ActiveMQ
  1. ActiveMQ
  2. AMQ-2161

Unmatched acknowledege Exception and duplicate received messages in XA transaction

    Details

    • Type: Bug Bug
    • Status: Open
    • Priority: Critical Critical
    • Resolution: Unresolved
    • Affects Version/s: 5.2.0
    • Fix Version/s: 5.x
    • Component/s: None
    • Labels:
      None
    • Environment:

      Ubuntu Linux 2.6.24-22
      Processor with 2 cores
      Java 1.6.0_02-b05
      Bitronix Transaction Manager 1.3.2

      Description

      I tried to read about 200000 messages from a queue. Reading was performed in XA transactions in chunks of 1000 messages per transaction.
      After reading some messages (I almost never came above 100000 read messages), an exception occured in the activemq log file (data/activemq.log).
      In my application, null was returned for the message. Reading of further messages always returned null until a new transaction was opened.
      No exception was thrown and the transaction was not marked as rolled back.
      After that, the number of read messages in my application and the number of dequeued messages I saw in the activemq JMX interface was often no longer in sync. It seems to me that activemq was of the opinion that the transaction was rolled back while my application was not.
      Another indication is that my application always gets one of the read messages a second time some time after the incident.

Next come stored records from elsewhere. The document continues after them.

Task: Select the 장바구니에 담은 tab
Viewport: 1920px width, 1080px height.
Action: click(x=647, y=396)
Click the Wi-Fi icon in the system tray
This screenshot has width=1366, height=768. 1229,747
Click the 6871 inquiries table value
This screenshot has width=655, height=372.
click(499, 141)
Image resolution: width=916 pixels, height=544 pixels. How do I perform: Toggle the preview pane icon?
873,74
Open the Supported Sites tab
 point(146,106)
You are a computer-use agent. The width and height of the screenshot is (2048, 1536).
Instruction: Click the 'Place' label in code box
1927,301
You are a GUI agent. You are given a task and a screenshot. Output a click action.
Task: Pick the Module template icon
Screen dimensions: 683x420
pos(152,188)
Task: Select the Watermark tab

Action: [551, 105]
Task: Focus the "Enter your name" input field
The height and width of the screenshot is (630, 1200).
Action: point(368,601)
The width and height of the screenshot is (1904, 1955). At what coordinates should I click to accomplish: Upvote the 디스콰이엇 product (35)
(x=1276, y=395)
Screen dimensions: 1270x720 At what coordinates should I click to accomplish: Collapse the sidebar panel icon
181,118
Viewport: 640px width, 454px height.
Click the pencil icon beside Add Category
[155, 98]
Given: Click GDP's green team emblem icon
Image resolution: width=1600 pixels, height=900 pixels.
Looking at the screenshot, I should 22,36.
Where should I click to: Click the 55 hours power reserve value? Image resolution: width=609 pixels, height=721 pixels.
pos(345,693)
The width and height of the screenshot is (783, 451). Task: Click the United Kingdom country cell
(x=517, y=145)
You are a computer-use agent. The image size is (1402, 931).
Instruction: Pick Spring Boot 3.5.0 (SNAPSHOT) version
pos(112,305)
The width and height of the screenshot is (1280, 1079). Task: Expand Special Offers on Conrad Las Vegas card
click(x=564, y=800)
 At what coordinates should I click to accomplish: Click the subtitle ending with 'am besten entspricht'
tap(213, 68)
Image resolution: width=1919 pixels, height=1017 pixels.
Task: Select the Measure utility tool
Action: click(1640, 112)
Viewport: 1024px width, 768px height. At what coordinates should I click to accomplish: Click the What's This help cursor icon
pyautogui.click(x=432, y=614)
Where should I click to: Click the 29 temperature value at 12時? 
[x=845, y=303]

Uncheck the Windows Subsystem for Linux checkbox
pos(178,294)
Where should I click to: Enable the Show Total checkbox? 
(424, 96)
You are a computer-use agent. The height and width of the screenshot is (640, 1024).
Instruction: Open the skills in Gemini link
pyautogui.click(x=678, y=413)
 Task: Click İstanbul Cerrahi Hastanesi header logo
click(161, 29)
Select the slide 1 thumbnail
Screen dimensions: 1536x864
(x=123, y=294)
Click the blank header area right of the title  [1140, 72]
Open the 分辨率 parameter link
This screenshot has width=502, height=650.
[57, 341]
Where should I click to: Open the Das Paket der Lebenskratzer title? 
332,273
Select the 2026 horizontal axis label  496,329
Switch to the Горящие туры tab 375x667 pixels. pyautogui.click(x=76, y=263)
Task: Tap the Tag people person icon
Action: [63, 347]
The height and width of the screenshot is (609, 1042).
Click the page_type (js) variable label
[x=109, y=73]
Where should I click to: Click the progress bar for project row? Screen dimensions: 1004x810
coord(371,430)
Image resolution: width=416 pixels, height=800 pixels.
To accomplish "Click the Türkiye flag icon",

      When I set the prefetchPolicy.all to 1, the problem first seemed to disappear. Normally, there were no more exceptions in the log file and a null message was never returned. After testing a little more, the problem also occured with prefetch size 1 (see attached log file). However, it seems to occur less often and only with more messages in the queue (I tested with 280000). Duplicate messages did not occur when I tested it once, but the JMX interface to activemq reported 280200 messages dequeued even though there were only 280000 in the queue. It also reported a size of -200 when the queue was empty.

      I also tried with prefetchPolicy.all=0, but that created a different problem: there are no exceptions either, but after some time, the application hang completely in the reader thread and never returned. I tried this only once, but probably this should also be investigated, if there is no easy explanation.

      I wrote a test case that demonstrates the bug (see attachment). It always occured for 200000 messages, and almost always for 100000 messages. For 20000 messages, for example, the problem almost never occurs. For executing the test, I first stopped the activemq server, deleted the data directory and then restarted the server. After that, I executed the test, which first writes all messages into a queue and then tries to read them back.

      The stacktrace from the activemq log file is attached.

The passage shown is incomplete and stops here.